A Middlelton non succede mai niente di particolare. Eppure in una calda serata estiva alle ore 11:14 in punto sta per verificarsi una serie di eventi apparentemente non collegati che sconvolgerà per sempre la vita della tranquilla cittadina: un ubriaco investe un pedone (o almeno così sembra); nel drugstore la commessa del turno di notte viene rapinata; tre ragazzi mettono sotto una ragazza col loro furgone e scappano; un uomo cerca di nascondere il cadavere del ragazzo della figlia perché crede che lei l'abbia ucciso. Primo lungometraggio di Greg Marcks (ha al suo attivo solo otto cortometraggi che risalgono al periodo dell'università della Florida), Ore 11:14 è un piccolo film indipendente, pieno di humour nero e colpi di scena, a metà tra "Final destination" e un romanzo di Stephen King.
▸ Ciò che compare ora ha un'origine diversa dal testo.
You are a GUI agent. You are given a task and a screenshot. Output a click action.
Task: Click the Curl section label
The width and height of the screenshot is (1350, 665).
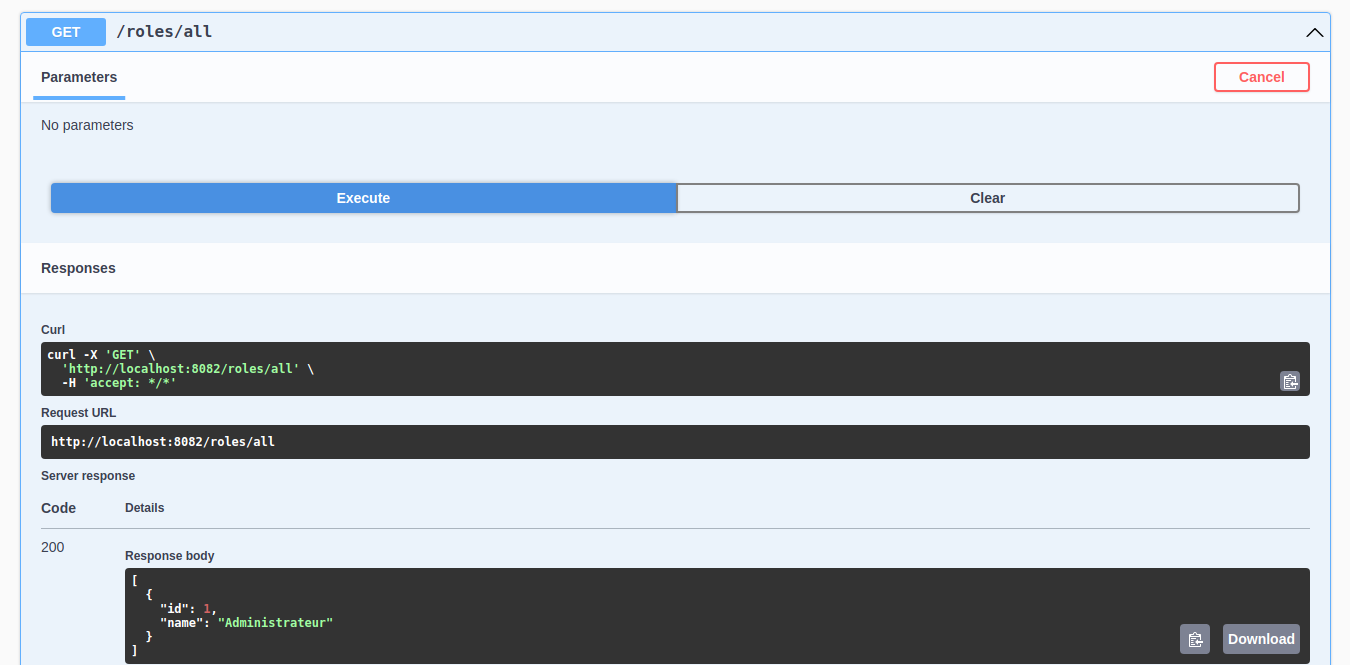pyautogui.click(x=52, y=329)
Marcks scompone nei minimi particolari un istante, quella fatidica ora che dà il titolo al film, quel momento in cui la vita di più persone cambia repentinamente e per sempre. Coincidenze? Giochi del destino? Appuntamento con la morte? Il tempo si ferma per un attimo ma poi prosegue nel suo flusso inarrestabile e niente è più come prima. Ciascun personaggio è una pedina inconsapevole del disegno fatale cui va incontro. Ognuno è concentrato sulle proprie azioni, limitato al proprio punto di vista, incapace di comprendere cosa gli succede intorno. Sono come formiche in un formicaio. Ognuno lavora per sé ma nessuno vede l'altro lavorare. Un divertissment senza dubbio gradevole che tuttavia corre il rischio di diventare un esercizio di stile fine a se stesso andando ad intaccare con la sua prevedibile programmaticità l'alto tasso adrenalinico.